Ngok! Ini cowok bener-bener absurd ya? Dia sendiri yang membuat aturan untuk gak saling campuri privasi masing-masing. Tapi, kenapa malah dia sendiri yang menginjak kebebasanku? Udah tahu kalau aku ini masih remaja tingkat akhir, masih happy-happynya jalan, belanja. Perasaan dia udah sadar itu deh. Kenapa pula sekarang dia malah marah-marah sama aku! Hiks. Beneran sebel aku! Sebel sebel sebel!!!!! Kalau gak ingat sore ini ketemu sama Mbak Rahman, aku udah pulang ke rumah mama. Gak tahan lama-lama serumah sama cowok ngok!
---
"Makasih ya Kak udah anterin aku pulang," ujarku ragu pada Kak Imran yang pada akhirnya mengantarku pulang. Cuma dia yang bisa membantuku kali ini.
"Habis terima telepon dari siapa sih, Bel? Sampai kamu harus buru-buru pulang?" tanyanya pelan.
Jawab apa ya? Masak aku harus curhat kalau habis ditelepon suami dan ibu danyonku. Hello bisa serangan migrain mendadak dia! Dia kan belum tahu kalau aku sudah menikah.

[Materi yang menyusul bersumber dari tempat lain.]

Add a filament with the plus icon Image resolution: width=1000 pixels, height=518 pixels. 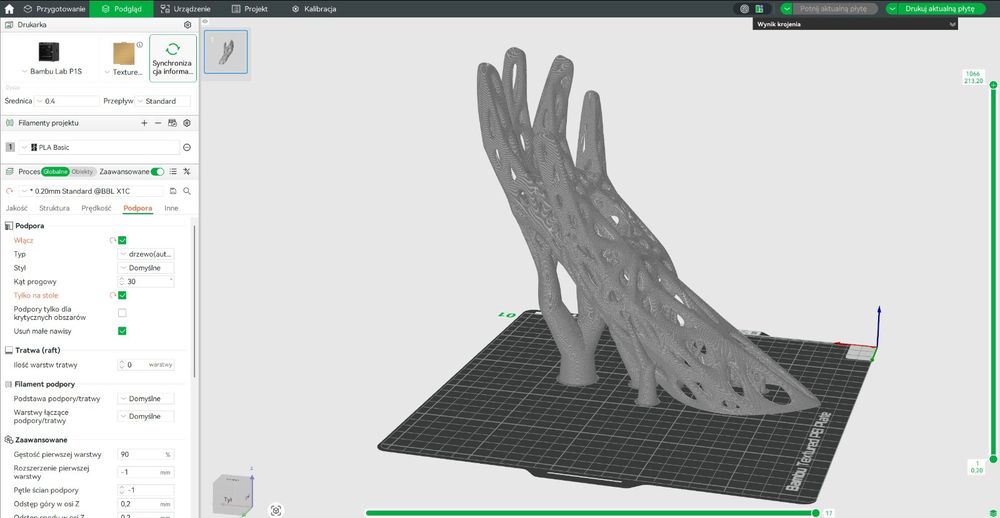(x=144, y=123)
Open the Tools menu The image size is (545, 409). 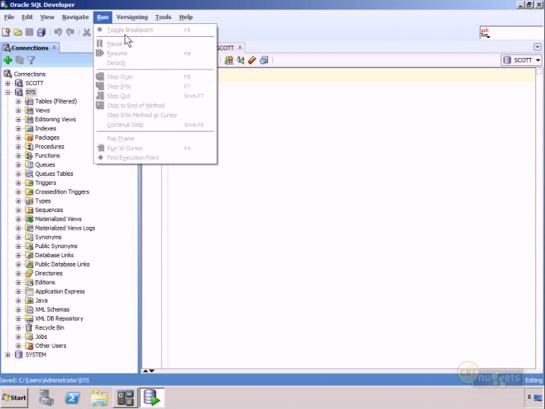(x=163, y=17)
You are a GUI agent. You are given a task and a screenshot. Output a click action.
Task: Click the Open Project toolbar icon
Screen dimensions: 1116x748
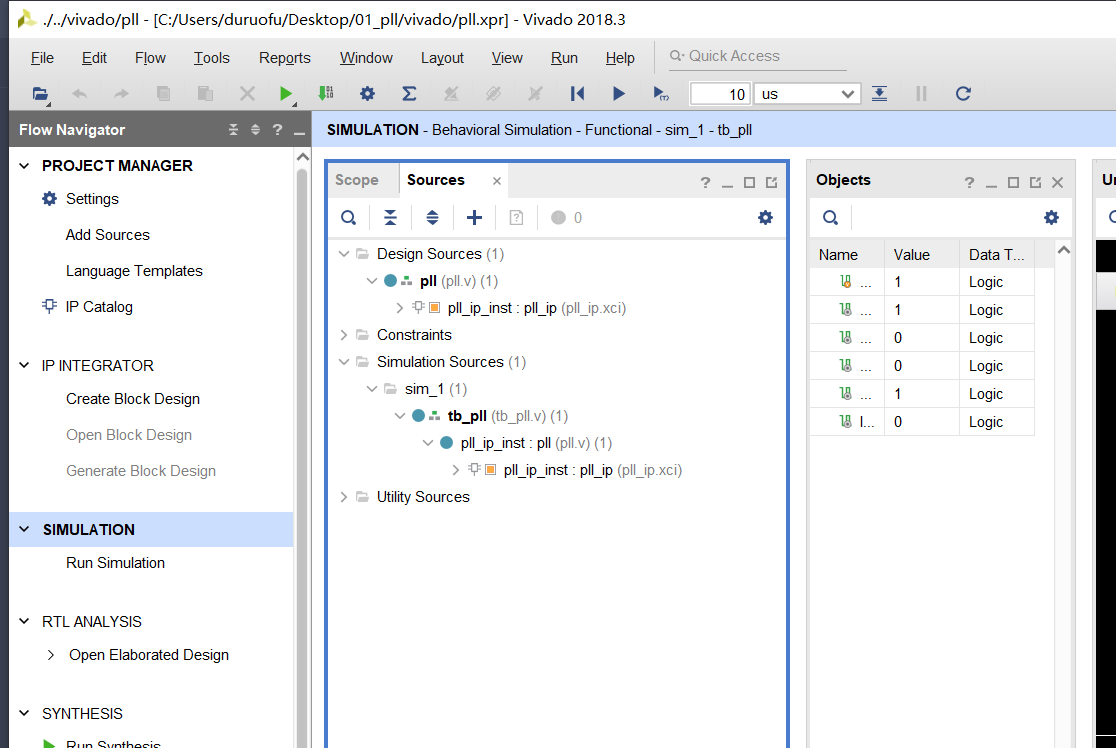40,94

"Hem, mamah. Mamahku suruh buru-buru pulang karena ada kerabatnya datang, Kak." Dia tampak ragu mendengar jawabanku. Aku memang bodoh dalam hal berbohong.
"Loh, kok kamu minta berhenti di depan batalyon? Bukannya rumahmu gak di sini. Lagian ini kan punyanya angkatan darat. Papamu kan angkatan laut, Bel?" berondongnya yang membuatku ingin pingsan.
"Nanti aku jelaskan, Kak! Udah ya aku buru-buru. Dah Kak Imran!" pamitku sambil turun cepat-cepat dan mengangkat kantong belanjaanku.
Kebodohan lagi dan lagi. Kebohongan lagi dan lagi. Kenapa tingkahku selalu serba salah dan tak ada benarnya sih? Dan sepertinya waktu tak membiarkanku bernapas lega sebentar saja. Ketika melewati pos penjagaan, aku berpapasan dengan para ibu yang tampak sinis menatapku. Iyalah secara mereka sedang sibuk menyiapkan kunjungan Pangdam esok hari. Malah aku asyik berjalan lenggang sambil membawa kantong belanja, banyak pula. Aduh!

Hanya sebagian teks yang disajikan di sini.